With mad haste Esmé tore off her skirt and sprang into the sea, clutching at the sinking child. She caught him as he came up for the third time, and swam back holding him. But the black sides towered sheer and straight four feet above her; the seaweed gave as she caught it; the child was a dead weight on one arm, and she had hurt the other jumping in.
"Get help," she cried. "Get help, Denise."
Denise lay on the sands, shrieking, half-unconscious, useless and helpless.
"They'll drown! Go for help, Estelle. I may get down to them in time." Bertie swung over the edge of the cliff, beginning a perilous climb.
Another rescuer went hurrying too.
"It's Cyrrie!
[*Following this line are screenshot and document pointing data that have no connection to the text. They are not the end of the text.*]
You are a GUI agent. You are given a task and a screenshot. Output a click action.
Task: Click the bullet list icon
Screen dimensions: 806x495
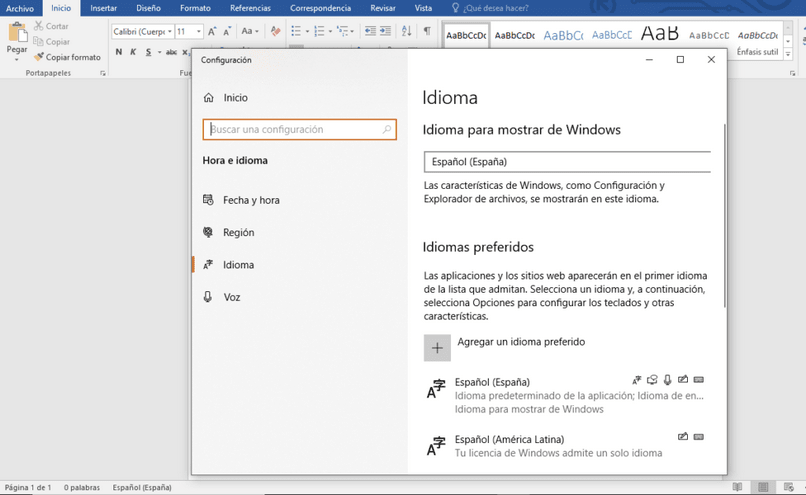click(296, 31)
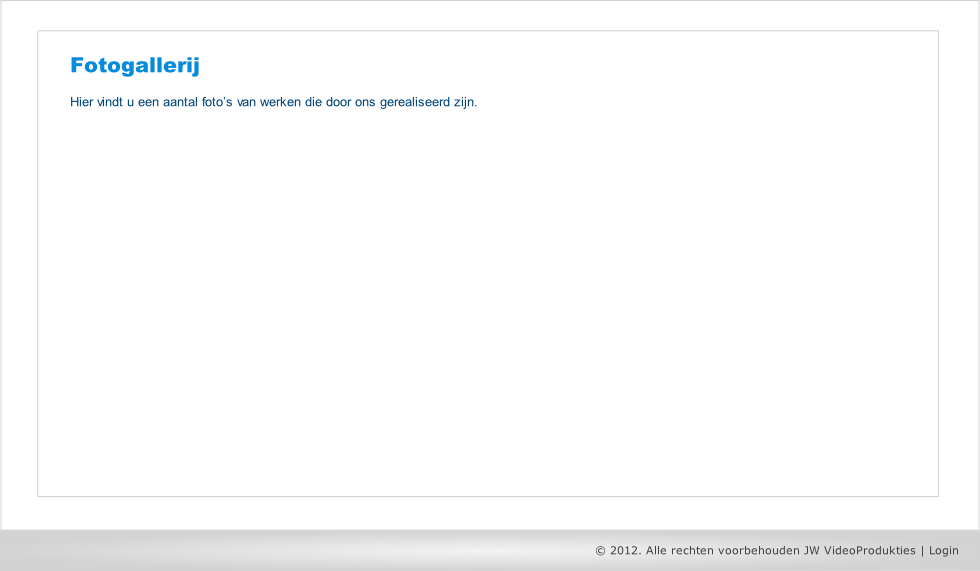This screenshot has height=571, width=980.
Task: Click the empty center of gallery panel
Action: 488,300
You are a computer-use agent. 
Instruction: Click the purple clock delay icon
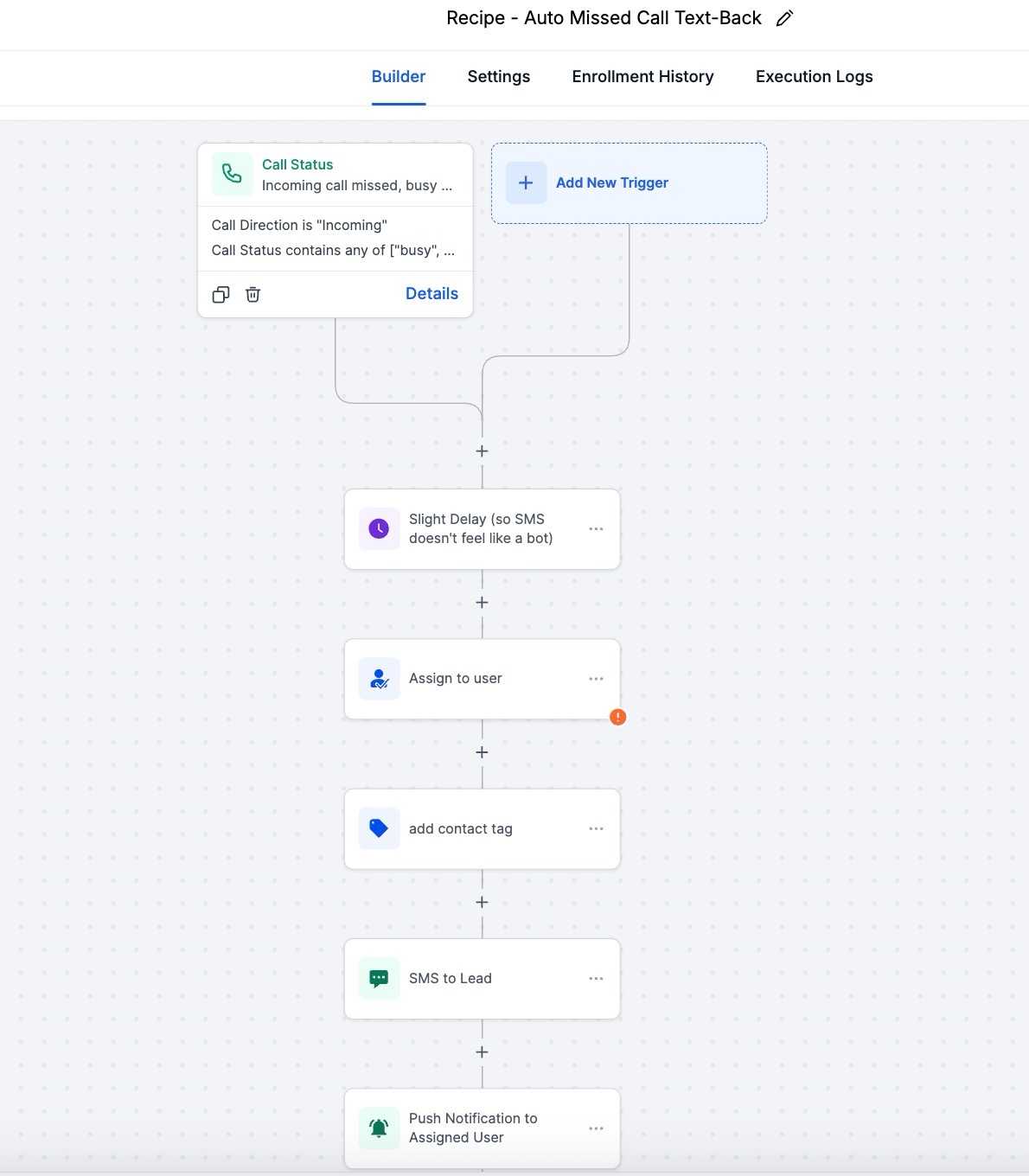tap(379, 529)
My Cyrrie, dwownin'."
Baby Cecil left his castle, began to patter out along the rock, sobbing as he ran. "Wait, Cyrrie, wait! I tumin' to help. Oh, my Cyrrie!"
Half-way down Bertie knew that he ought to have run on to the path. Sometimes he hung and thought he could go no further, then dropped and scrambled, and caught some point which saved him. He was still too high up to jump when he came to a jutting ledge and could see no way on. There, Esmé, clinging, slipping, as she called for help, looked up and saw him.
"Bertie!" she said. "You followed me."
She stopped calling out, clutched a new piece of seaweed and grew strangely quiet.